EXERCISE DESCRIPTION —
Search the entries for the word "computer" and return every line where it is found.

##### EXCERPTED DATA

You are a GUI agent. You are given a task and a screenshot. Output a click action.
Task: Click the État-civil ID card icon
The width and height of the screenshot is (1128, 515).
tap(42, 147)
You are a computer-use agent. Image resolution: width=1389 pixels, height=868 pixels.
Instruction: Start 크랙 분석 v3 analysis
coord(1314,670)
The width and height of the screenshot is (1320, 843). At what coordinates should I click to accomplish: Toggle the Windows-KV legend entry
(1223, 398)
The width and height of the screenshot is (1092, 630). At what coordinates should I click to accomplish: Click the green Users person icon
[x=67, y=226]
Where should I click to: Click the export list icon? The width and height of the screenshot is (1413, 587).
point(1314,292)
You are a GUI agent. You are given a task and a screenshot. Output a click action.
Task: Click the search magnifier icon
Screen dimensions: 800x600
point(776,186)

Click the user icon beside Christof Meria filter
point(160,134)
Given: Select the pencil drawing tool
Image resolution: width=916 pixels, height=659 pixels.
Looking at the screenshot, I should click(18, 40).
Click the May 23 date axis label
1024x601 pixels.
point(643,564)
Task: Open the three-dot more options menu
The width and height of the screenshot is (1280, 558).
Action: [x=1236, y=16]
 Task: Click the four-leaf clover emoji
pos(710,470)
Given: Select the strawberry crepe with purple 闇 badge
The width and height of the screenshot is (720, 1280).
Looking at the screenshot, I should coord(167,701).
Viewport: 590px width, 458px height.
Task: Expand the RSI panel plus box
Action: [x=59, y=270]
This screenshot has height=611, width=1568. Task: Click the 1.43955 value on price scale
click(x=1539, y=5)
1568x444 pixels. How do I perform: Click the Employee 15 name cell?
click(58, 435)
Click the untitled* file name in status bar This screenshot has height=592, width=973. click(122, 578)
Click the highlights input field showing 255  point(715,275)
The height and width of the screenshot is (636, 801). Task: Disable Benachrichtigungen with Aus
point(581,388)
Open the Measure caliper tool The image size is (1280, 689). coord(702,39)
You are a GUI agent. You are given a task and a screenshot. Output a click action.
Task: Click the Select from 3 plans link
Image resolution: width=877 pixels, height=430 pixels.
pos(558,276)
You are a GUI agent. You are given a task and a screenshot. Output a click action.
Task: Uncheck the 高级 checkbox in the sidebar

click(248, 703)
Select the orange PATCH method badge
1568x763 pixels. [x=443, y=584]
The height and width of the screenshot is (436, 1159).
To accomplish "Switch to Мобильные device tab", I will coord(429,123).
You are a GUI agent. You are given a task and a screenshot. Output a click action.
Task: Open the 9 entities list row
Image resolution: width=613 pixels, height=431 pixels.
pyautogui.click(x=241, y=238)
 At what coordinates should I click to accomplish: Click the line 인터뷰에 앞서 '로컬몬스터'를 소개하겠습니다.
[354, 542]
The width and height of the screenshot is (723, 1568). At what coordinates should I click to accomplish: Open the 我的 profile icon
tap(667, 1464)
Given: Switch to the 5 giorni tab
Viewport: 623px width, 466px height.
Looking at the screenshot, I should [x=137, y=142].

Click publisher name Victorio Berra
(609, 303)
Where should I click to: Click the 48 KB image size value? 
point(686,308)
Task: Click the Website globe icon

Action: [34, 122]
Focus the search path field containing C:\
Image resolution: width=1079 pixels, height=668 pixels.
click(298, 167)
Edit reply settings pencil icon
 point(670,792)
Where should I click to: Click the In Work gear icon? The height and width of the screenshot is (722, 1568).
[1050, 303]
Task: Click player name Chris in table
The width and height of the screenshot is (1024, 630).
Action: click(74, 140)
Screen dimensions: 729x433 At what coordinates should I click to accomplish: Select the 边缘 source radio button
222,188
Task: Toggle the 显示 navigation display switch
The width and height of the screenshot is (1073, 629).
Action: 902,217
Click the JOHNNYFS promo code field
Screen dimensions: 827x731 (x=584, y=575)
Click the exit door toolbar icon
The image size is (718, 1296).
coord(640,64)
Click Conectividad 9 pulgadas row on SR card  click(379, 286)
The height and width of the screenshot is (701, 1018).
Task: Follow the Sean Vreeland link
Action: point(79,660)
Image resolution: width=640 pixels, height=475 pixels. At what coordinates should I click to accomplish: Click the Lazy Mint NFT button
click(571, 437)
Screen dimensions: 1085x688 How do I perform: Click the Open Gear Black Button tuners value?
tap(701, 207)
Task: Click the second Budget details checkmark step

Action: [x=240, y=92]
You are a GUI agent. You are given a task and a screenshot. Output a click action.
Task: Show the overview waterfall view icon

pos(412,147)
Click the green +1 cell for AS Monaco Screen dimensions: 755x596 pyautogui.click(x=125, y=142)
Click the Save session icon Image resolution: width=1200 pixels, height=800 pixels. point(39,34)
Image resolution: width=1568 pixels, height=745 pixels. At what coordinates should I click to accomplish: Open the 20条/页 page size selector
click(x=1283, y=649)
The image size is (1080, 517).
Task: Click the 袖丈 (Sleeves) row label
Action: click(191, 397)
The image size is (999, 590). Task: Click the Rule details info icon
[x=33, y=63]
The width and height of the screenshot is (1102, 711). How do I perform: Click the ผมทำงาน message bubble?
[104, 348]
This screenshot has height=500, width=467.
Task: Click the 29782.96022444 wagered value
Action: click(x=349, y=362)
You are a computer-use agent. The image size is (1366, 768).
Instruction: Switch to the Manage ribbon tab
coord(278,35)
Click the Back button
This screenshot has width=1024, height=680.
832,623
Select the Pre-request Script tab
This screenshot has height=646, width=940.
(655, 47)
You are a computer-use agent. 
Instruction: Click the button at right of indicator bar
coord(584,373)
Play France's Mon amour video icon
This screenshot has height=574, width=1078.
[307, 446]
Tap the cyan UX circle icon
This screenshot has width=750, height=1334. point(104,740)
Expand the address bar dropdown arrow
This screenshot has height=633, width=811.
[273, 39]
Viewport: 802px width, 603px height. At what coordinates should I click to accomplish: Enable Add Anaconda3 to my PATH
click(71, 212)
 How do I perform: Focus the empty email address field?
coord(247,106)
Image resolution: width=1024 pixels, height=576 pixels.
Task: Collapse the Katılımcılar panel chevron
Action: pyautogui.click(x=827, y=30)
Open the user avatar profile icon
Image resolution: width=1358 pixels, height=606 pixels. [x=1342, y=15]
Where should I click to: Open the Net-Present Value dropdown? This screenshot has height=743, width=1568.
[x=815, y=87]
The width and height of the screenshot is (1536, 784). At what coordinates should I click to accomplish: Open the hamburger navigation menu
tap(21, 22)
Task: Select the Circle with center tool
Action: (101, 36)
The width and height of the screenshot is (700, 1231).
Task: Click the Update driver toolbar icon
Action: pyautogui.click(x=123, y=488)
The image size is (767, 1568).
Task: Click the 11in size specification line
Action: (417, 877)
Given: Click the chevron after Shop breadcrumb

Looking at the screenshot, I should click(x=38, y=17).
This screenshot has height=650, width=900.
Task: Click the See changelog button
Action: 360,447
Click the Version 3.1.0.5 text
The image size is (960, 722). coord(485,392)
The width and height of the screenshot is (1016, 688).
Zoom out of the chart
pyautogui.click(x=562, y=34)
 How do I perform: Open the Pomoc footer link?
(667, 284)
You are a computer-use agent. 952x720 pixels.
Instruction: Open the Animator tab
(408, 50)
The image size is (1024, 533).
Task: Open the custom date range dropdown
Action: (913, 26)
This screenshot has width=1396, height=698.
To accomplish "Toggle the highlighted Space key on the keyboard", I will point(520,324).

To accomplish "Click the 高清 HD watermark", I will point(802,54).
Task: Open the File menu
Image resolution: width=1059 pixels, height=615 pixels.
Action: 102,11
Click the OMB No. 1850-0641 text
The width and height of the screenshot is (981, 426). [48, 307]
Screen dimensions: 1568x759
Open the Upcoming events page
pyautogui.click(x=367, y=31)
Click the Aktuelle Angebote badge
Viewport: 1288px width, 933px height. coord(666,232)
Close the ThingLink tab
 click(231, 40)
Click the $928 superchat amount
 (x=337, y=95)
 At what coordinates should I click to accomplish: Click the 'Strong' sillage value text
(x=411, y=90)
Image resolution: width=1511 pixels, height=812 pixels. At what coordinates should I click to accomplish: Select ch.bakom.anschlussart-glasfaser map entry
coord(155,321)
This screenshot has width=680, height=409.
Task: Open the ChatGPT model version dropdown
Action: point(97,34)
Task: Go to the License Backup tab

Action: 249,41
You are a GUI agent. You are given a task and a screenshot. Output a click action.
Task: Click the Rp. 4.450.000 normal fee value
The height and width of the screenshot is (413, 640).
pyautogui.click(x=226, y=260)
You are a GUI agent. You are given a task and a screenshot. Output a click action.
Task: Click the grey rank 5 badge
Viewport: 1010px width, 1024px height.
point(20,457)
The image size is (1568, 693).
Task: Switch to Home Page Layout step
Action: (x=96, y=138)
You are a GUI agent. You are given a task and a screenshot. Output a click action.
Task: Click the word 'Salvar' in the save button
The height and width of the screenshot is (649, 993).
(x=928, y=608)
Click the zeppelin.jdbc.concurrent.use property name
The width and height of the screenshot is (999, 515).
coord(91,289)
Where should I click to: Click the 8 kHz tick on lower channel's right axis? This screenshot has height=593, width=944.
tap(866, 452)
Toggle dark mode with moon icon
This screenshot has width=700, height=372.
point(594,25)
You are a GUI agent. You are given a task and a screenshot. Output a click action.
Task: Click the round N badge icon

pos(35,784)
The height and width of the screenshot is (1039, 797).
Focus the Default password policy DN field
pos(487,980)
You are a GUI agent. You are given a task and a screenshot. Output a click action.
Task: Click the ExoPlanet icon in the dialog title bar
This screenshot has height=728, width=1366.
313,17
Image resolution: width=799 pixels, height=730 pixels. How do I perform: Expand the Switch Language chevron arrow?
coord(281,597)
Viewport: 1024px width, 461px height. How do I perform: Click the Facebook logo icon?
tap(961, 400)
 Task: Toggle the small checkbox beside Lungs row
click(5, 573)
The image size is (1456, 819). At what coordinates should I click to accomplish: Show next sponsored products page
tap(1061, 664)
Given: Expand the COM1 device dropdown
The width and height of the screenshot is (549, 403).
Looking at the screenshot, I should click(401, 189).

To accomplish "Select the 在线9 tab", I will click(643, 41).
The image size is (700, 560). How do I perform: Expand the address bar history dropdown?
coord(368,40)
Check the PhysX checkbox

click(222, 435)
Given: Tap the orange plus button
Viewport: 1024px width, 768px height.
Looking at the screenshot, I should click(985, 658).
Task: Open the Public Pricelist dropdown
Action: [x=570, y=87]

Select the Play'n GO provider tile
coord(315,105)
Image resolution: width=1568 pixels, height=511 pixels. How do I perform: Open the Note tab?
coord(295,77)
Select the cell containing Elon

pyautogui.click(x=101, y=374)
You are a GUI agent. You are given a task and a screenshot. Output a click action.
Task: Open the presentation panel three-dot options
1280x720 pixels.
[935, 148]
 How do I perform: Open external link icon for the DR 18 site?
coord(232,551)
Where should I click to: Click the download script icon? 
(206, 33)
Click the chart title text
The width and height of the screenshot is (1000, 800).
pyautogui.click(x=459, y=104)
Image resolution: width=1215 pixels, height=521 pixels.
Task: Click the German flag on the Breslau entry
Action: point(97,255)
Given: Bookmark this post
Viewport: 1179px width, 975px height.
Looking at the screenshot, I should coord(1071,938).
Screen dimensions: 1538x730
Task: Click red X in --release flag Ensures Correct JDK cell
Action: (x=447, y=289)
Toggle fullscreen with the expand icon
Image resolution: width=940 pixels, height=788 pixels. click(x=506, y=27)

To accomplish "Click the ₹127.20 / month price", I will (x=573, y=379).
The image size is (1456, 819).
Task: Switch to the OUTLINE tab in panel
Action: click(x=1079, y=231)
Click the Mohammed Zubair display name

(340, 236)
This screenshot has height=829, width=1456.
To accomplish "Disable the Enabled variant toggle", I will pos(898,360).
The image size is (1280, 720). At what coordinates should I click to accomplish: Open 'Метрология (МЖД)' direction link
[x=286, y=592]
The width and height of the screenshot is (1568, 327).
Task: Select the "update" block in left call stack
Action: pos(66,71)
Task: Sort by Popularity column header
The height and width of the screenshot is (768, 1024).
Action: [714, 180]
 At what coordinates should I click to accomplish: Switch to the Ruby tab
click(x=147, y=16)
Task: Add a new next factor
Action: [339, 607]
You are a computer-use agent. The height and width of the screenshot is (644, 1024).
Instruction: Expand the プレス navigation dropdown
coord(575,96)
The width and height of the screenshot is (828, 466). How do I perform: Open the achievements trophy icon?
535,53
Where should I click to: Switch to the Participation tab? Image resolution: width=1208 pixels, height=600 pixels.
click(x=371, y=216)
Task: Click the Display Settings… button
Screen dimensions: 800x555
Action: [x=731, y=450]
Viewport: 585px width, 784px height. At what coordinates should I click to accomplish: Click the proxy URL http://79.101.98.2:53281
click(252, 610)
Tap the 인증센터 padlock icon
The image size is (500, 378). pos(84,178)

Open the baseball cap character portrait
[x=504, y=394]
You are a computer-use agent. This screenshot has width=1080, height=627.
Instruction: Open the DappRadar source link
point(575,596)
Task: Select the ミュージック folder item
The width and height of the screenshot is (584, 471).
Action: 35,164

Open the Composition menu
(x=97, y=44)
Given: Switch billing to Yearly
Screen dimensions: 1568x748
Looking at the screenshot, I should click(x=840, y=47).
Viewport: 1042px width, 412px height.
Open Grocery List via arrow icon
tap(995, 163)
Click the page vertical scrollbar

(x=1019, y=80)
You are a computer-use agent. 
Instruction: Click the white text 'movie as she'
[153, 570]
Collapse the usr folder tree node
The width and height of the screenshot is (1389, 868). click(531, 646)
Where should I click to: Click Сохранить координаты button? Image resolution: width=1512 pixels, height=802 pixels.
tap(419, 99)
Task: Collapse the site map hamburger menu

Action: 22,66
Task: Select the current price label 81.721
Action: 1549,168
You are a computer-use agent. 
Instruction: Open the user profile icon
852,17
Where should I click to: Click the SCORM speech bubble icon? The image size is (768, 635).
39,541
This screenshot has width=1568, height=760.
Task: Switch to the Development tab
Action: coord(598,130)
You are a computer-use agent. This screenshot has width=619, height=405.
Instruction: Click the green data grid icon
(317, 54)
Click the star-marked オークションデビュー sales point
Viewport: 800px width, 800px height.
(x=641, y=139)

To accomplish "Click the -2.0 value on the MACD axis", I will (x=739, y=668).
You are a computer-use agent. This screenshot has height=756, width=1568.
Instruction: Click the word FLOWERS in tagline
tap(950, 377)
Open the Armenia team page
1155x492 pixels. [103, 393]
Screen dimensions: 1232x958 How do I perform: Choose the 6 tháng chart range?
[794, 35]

##########

SOLUTION TO THE PROBLEM —
You are a computer-use agent. Image resolution: width=1389 pixels, height=868 pixels.
You are a computer-use agent. The image size is (1366, 768).
You are a computer-use agent. 
You are a computer-use agent. 952x720 pixels.
You are a computer-use agent. The height and width of the screenshot is (644, 1024).
You are a computer-use agent. This screenshot has width=1080, height=627.
You are a computer-use agent. 
You are a computer-use agent. 
You are a computer-use agent. This screenshot has width=619, height=405.
You are a computer-use agent. This screenshot has height=756, width=1568.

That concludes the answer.